Первый раз это случилось летом сорок девятого года после очень трудной для нас с Лидой зимы, когда мы уже совсем выдохлись. Еле наскребли на плацкартный билет до Симферополя, а уж поездка от­туда автобусом в Ялту полностью меня «обанкротила».

Пришлось взывать о помощи к Колюше (Н.А. Краевскому), кото­рый и перевел мне пятьсот рублей. Позже я узнал, что этот заем вы­звал недовольство Марии Николаевны Краевской, которая не скры­ла его даже от своей домработницы, Марии Андреевны, а та понесла доверенное ей дальше. Я очень оскорбился и при первой возможнос­ти, когда стал получать скромные гонорары, отдал не только назван­ную сумму, но и прежде взятые «по мелочам» (приходилось, прихо­дилось порой просить!)

Ялтинский дом творчества тогда еще не оправился от войны и выглядел довольно жалко. Но кормили — особенно по сравнению с нашим домашним рационом! — прекрасно; сосед по комнате Юра Цейтлин, сын известного литературоведа, оказался милейшим юно­шей. (Мы и потом какое-то время поддерживали добрые отношения с ним и его женой Таней). По Юриной рекомендации ко мне, когда я стал работать в редакции журнала «Огонек», пришел едва ли не с первой своей рецензией Всеволод Келдыш, впоследствии извест­ный литературовед. (Увы, от него-то я в начале следующего века уз­нал о Юриной смерти; он был хорошим педагогом, директором шко­лы). Очень симпатична была и сестра-хозяйка ялтинского дома Лю­бовь Алексеевна Волкова.

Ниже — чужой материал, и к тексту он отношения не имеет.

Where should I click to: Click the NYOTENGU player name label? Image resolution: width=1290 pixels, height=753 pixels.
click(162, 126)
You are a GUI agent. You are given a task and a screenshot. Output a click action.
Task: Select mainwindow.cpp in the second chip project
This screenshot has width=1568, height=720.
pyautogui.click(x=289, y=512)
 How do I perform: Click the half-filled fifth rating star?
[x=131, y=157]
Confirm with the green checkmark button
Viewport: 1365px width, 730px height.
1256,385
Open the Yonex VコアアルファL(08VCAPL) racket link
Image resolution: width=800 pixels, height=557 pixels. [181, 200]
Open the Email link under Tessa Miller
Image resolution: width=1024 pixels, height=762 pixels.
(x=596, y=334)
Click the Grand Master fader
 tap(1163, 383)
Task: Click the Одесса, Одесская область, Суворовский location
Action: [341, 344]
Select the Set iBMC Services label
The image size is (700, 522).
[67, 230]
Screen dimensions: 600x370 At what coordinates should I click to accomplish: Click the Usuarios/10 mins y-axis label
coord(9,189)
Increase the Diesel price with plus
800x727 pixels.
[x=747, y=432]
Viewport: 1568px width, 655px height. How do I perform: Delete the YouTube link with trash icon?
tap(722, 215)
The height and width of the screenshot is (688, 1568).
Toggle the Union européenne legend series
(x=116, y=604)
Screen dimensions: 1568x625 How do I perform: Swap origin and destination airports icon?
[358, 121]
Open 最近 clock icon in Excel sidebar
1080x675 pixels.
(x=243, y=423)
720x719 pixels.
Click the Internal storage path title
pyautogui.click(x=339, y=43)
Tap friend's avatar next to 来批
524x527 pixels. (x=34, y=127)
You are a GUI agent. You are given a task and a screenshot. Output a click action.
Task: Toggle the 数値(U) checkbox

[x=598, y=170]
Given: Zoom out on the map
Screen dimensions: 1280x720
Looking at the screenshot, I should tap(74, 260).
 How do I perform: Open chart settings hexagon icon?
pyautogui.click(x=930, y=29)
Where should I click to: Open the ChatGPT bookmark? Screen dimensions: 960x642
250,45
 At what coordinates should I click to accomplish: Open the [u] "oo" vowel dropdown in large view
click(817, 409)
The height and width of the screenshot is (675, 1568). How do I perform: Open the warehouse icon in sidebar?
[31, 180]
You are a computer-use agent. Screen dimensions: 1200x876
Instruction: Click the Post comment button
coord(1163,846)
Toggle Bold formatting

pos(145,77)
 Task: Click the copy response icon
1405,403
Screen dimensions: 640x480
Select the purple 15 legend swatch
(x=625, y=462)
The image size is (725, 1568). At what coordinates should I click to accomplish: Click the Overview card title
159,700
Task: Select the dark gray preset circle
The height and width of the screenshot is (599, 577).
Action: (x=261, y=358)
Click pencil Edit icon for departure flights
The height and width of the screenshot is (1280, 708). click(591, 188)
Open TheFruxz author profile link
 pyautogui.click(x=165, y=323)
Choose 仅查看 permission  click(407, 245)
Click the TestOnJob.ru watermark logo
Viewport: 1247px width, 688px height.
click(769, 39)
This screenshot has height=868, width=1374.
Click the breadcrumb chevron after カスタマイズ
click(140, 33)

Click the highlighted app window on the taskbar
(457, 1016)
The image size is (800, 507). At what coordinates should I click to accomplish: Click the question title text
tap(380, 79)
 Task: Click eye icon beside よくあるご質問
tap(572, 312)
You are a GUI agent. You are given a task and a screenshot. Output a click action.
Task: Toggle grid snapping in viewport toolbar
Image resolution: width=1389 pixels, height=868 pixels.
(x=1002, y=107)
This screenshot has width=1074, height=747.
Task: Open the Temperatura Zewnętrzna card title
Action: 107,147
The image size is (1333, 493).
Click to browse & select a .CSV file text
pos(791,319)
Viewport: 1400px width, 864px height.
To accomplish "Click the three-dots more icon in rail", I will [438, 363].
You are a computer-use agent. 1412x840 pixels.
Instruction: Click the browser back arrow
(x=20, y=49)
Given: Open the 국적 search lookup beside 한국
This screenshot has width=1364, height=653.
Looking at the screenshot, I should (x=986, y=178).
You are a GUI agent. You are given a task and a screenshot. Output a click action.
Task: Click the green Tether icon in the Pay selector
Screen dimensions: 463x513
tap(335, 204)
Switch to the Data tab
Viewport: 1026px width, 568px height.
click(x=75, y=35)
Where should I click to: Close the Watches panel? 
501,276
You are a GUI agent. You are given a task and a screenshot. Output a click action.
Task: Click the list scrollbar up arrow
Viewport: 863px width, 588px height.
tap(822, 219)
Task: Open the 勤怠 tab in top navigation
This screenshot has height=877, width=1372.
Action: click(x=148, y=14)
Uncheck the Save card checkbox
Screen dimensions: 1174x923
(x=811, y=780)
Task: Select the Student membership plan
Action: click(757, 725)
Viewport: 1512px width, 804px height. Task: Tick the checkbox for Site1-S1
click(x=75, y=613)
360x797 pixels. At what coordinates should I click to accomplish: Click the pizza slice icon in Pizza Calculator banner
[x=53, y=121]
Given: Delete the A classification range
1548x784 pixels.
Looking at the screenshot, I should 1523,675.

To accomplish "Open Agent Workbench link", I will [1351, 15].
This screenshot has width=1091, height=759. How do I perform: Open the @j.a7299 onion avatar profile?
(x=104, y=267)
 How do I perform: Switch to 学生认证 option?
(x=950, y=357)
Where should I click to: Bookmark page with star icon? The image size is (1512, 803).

Однако я там не только «наслаждался жизнью», но и работал! Вы­шеупомянутая Агния Семеновна Езерская дала мне бланки путевок для выступлений о Маяковском, которые оплачивались Библиотекой-Музеем поэта. Теперь уж и не вспомнить, где я только не выступал!

Осталась в памяти лишь забавная картинка, связанная с поездкой в Ливадию, в воинскую часть, охранявшую правительственные дачи: пос­ле «лекции» повели меня в сад полакомиться фруктами, и я увидел там лошадь, которая как-то странно паслась, довольно быстро переходя с места на место; оказалось, не траву она ела, а паданцы слив и груш!

Вторая путевка, на сей раз в Дубулты на Рижском взморье, доста­лась мне по окончании института. Помню, как мы с Володей Огне­вым, сдав последний из государственных экзаменов, вознамерились, было, по традиции отметить это в баре на Пушкинской площади, за­печатленном во многих литературных мемуарах. Но, уже направля­ясь туда, признались друг другу, что как-то нет настроения для этой затеи: слишком устали... Путевка была как нельзя ко времени!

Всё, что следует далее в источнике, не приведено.